Kampala, Uganda – Global Rights, Namati, and Open Society Justice Initiative will hold a three-day workshop on July 9-11, 2012 for community-based paralegal programs from across sub-Saharan Africa. The workshop brings together representatives of nearly 50 community-based paralegal programs from over 20 countries. Participants will explore and compare the role of paralegals in national legal aid policies; innovative strategies for addressing common challenges such as gender- based violence, conflicts over land and natural resources, and accountability of basic services; and operational issues such as methods for paralegal training and evaluating impact.

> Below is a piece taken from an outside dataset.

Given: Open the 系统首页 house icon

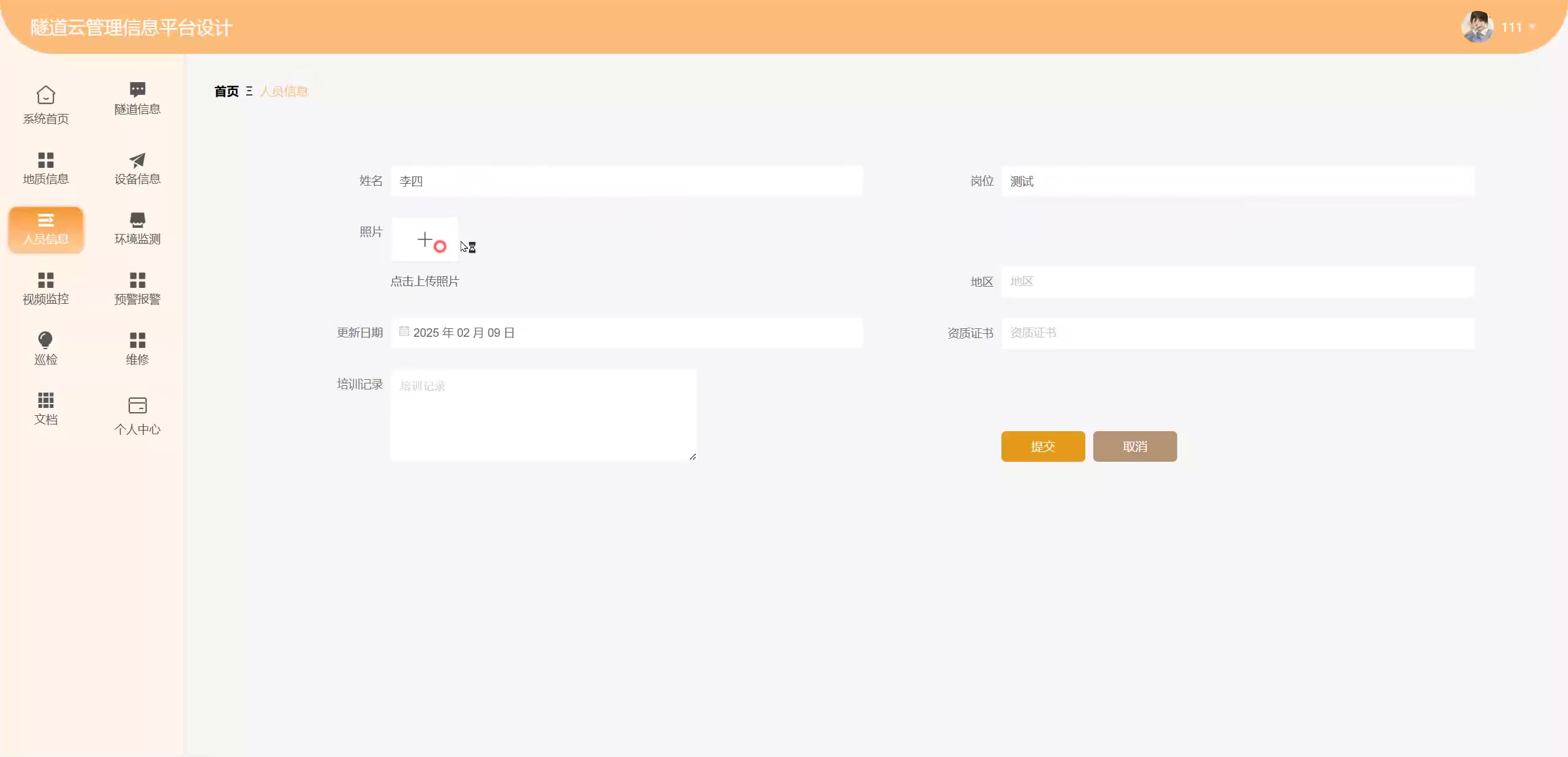Looking at the screenshot, I should (x=46, y=96).
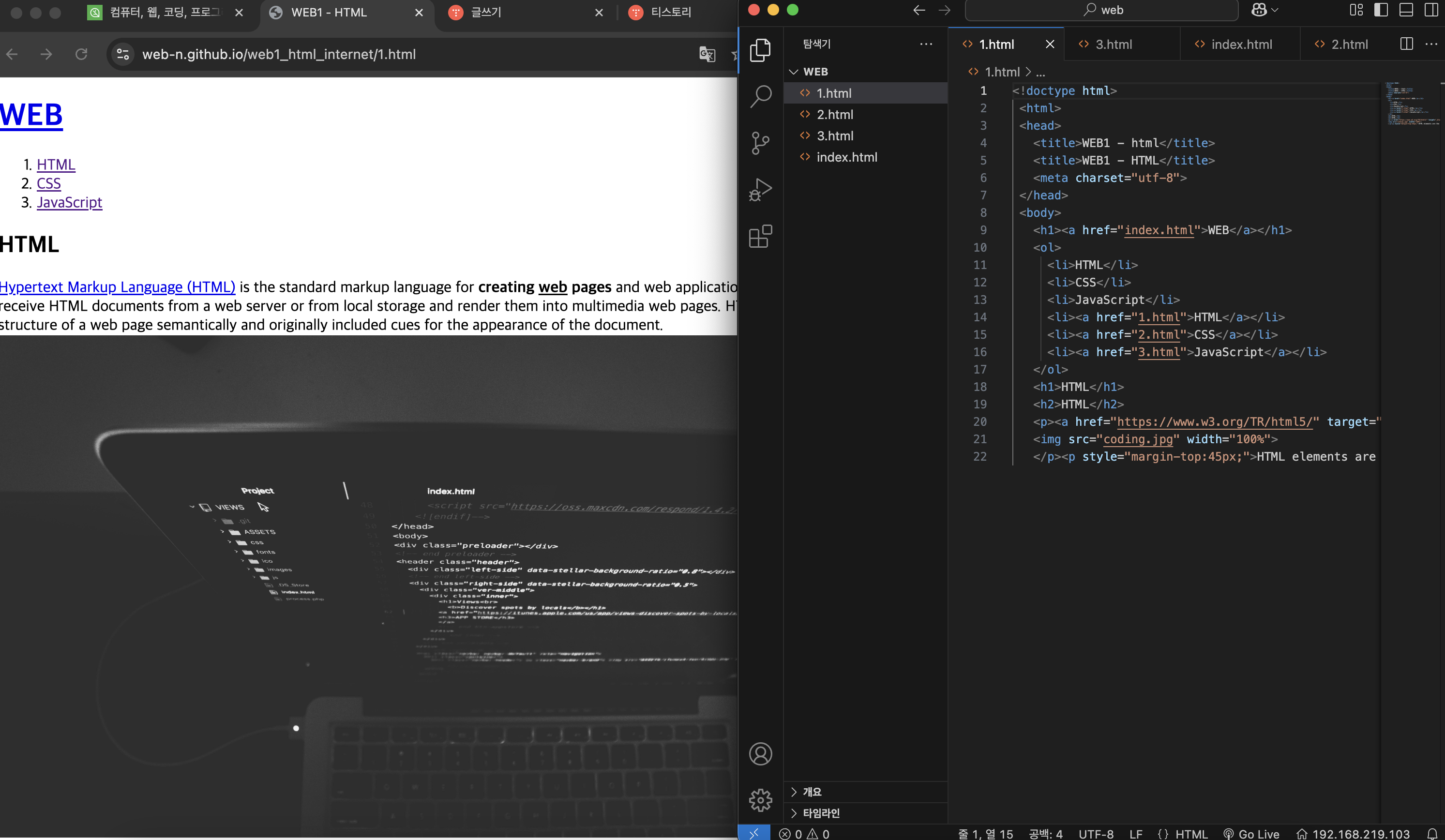This screenshot has height=840, width=1445.
Task: Toggle the secondary sidebar layout button
Action: point(1430,10)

“Paralegals are critically important for making justice accessible in Africa,” says Mary Wyckoff, Global Rights’ Director of Programs, who oversees Global Rights’ paralegal capacity-building programs in northern Nigeria and western Uganda. “With limited numbers of lawyers in many African countries, and fewer still outside of urban areas, community-based paralegals help to fill the justice gap. They raise awareness in their communities and provide services like legal counseling, mediation, and court accompaniment.”

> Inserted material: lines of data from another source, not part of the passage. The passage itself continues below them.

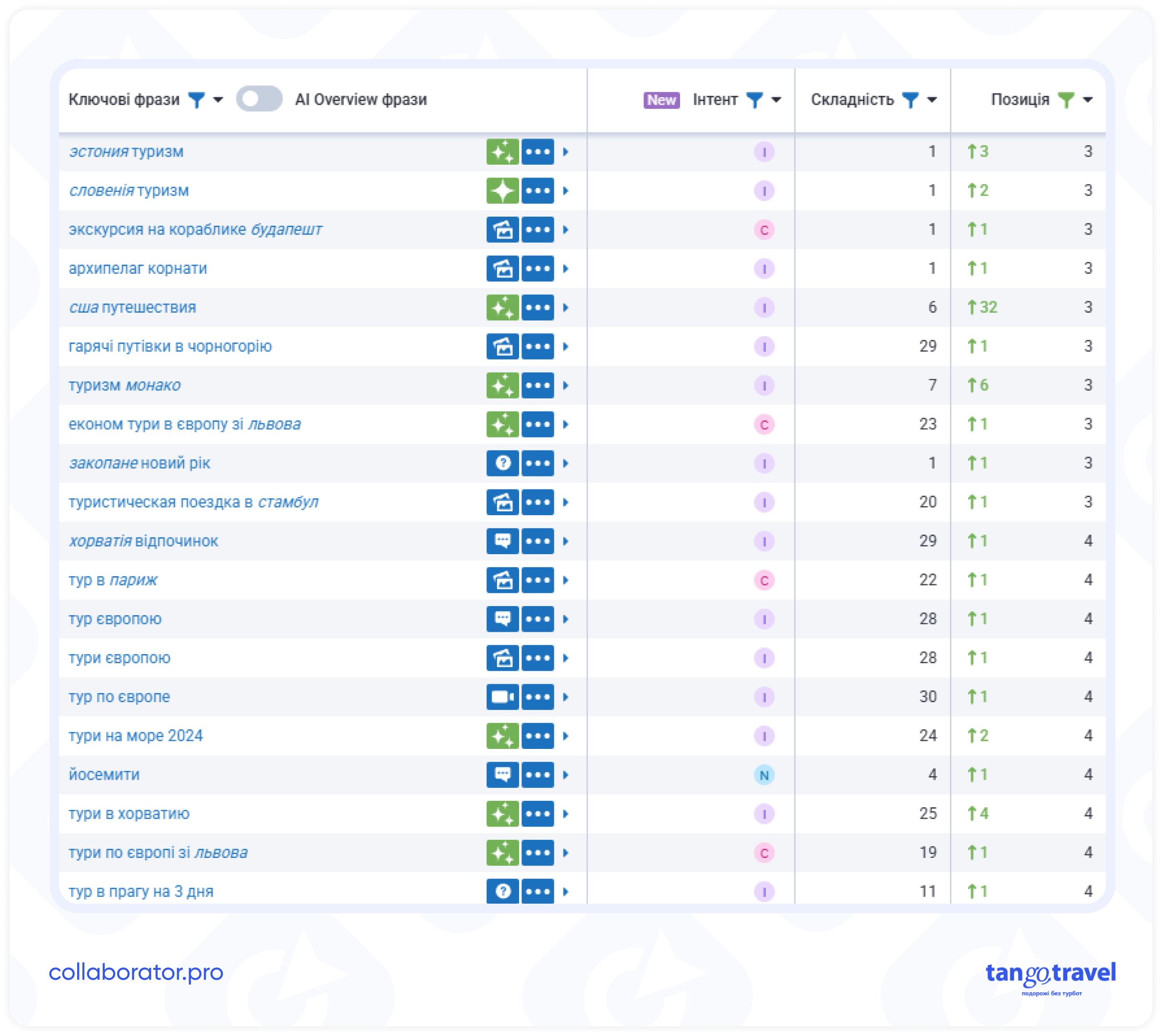Toggle the AI Overview фрази switch

[259, 99]
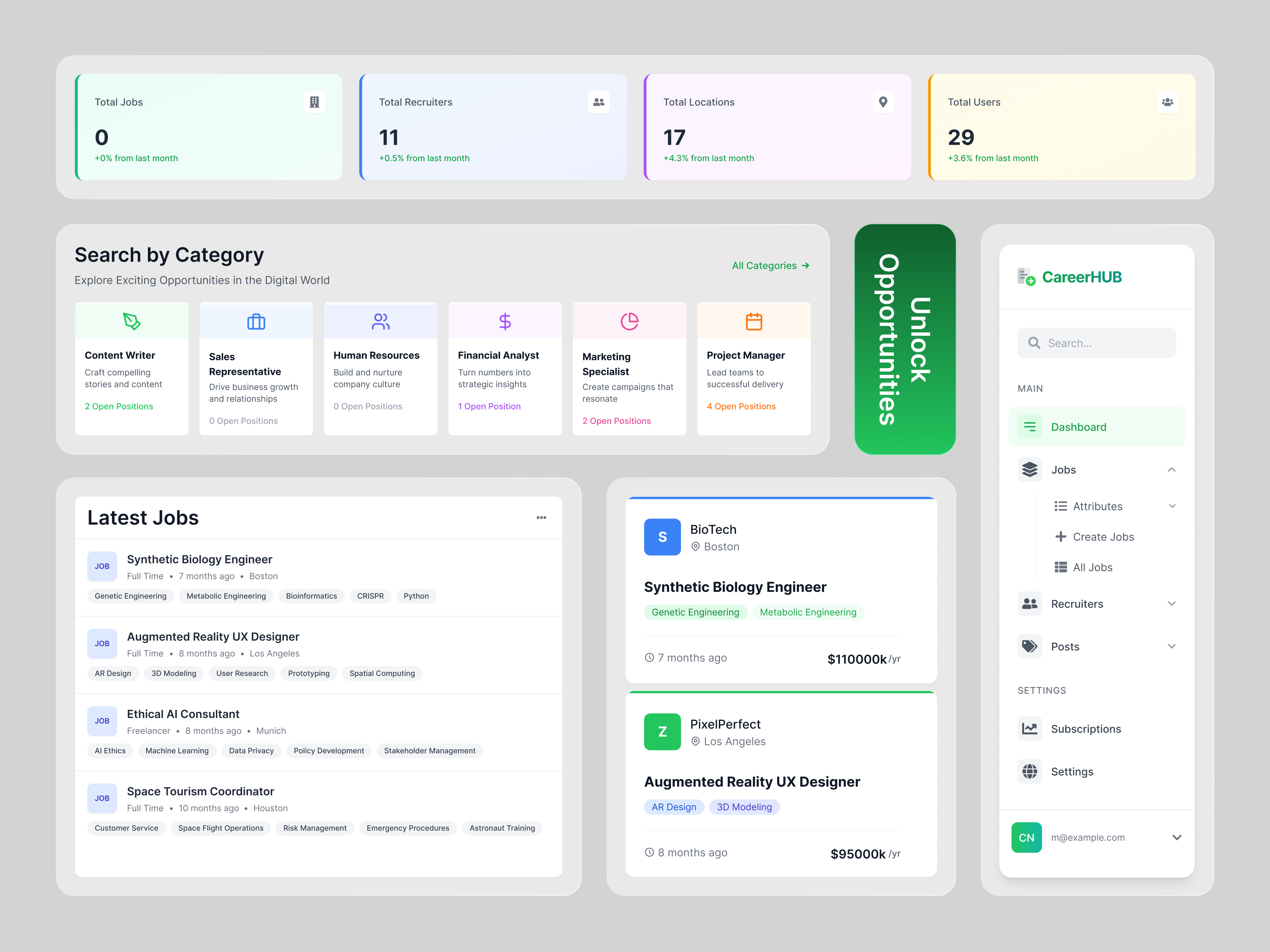This screenshot has height=952, width=1270.
Task: Click the group icon on Total Users card
Action: coord(1167,102)
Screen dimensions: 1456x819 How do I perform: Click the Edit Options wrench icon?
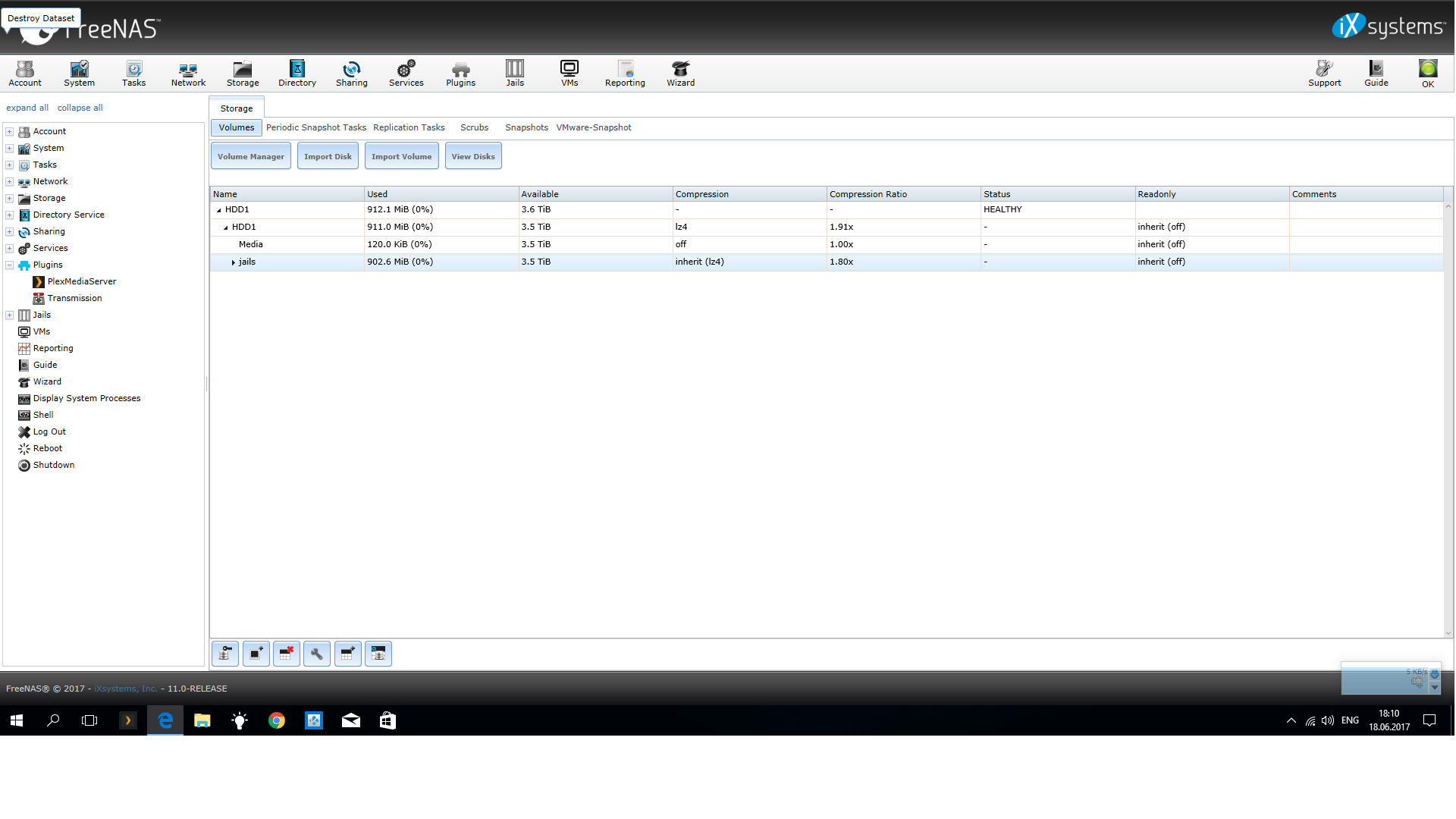click(316, 654)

Uganda’s Chief Justice, the Honorable Benjamin Joseph Odoki, will open the workshop with a keynote speech on the importance of paralegals in national legal aid policy.“We are privileged to have the Honorable Justice Odoki make opening remarks,” says Donald Rukare, Global Rights’ Uganda Country Director. “Chief Justice Odoki has been a staunch supporter of making a place for paralegals in the currently proposed national legal aid policy and law in Uganda.”
The workshop’s comparative approach will enable participants to look across borders and learn from other leaders in the field. Participants from Sierra Leone, for instance, will discuss the advocacy approach that pushed a landmark legal aid law through Parliament in May 2012; the law endorsed paralegals as providers of legal aid services. National paralegal networks from Kenya and South Africa will discuss the role of institutional partnerships and coordination in scaling up paralegal services. Participants from Liberia and the Democratic Republic of the Congo will analyze paralegals’ efforts to work with local communities to demand accountability from large companies in the extractives industry, as well as government service providers.

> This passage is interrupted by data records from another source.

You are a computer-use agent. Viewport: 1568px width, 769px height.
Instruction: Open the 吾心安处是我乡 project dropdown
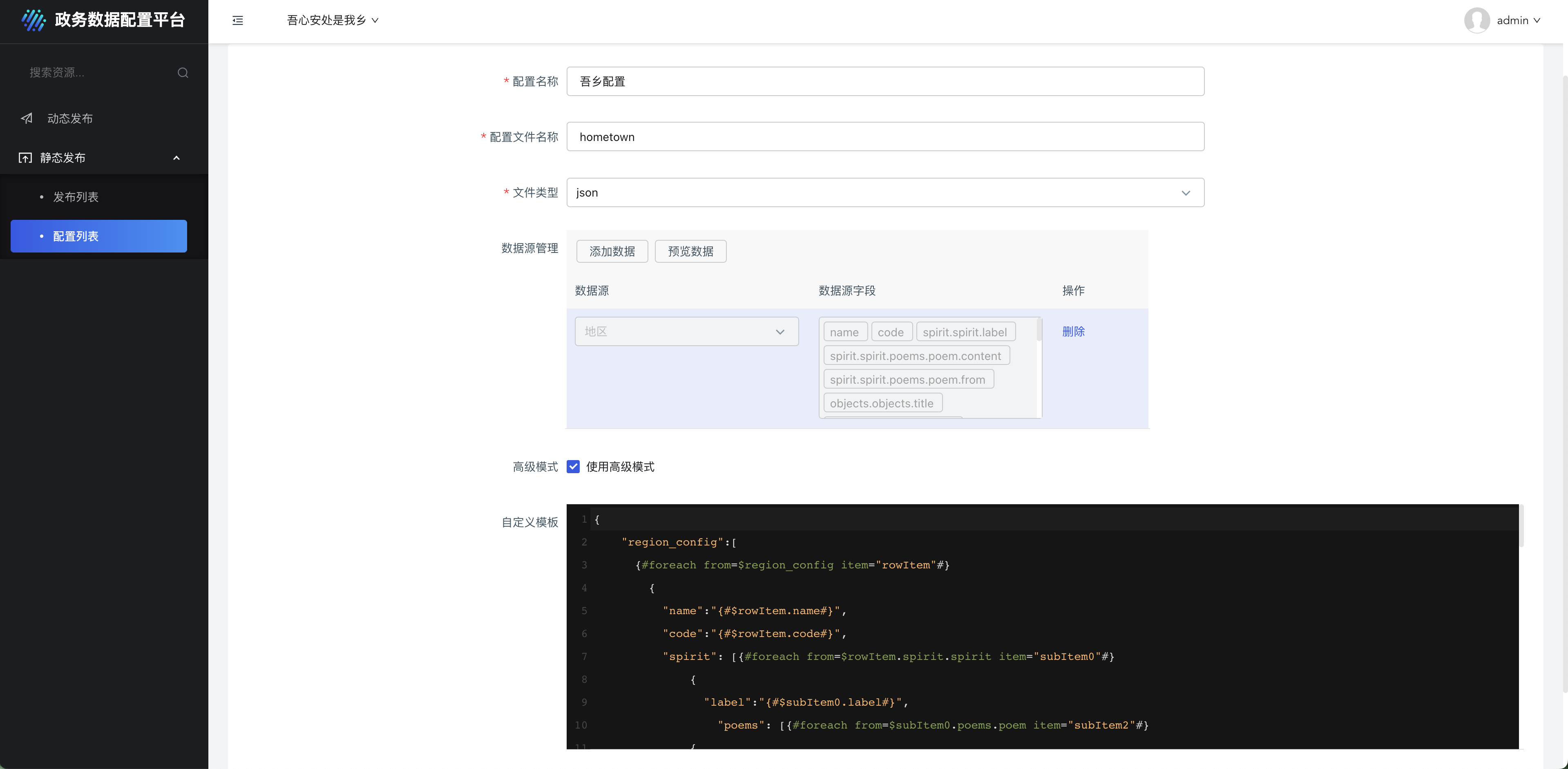(x=332, y=21)
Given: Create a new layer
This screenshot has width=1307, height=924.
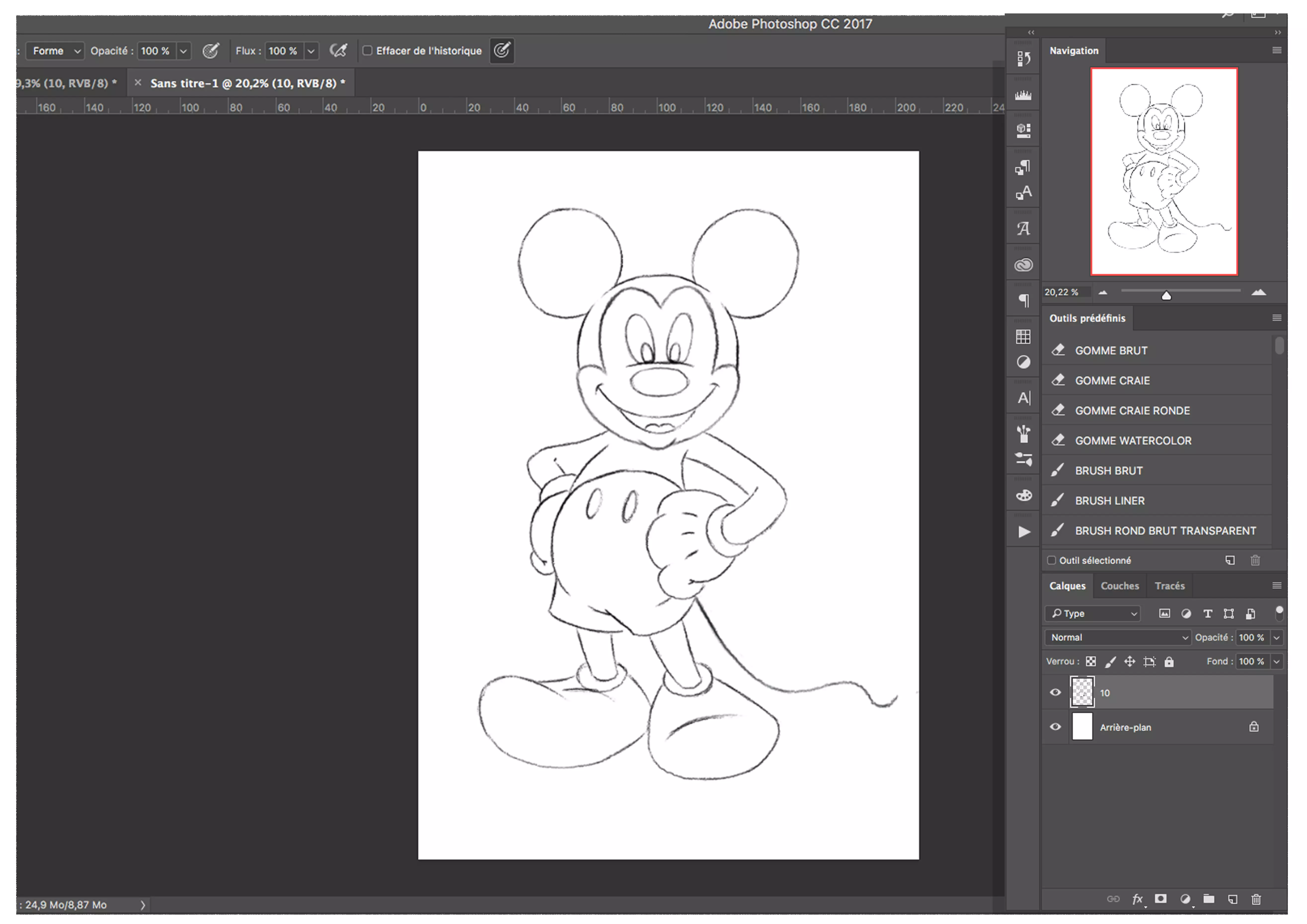Looking at the screenshot, I should pos(1233,899).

“This workshop marks the first time that so many leaders from paralegal programs across Africa will be coming together to reflect on existing experience, debate collective goals, and explore new and meaningful directions for the region’s paralegal efforts,” notes Abigail Moy, Namati’s Program Director for the Global Legal Empowerment Network, an international community of grassroots justice organizations. “The event represents an important step towards the cultivation of a stronger, broader movement for community-based paralegals and legal empowerment as a whole.”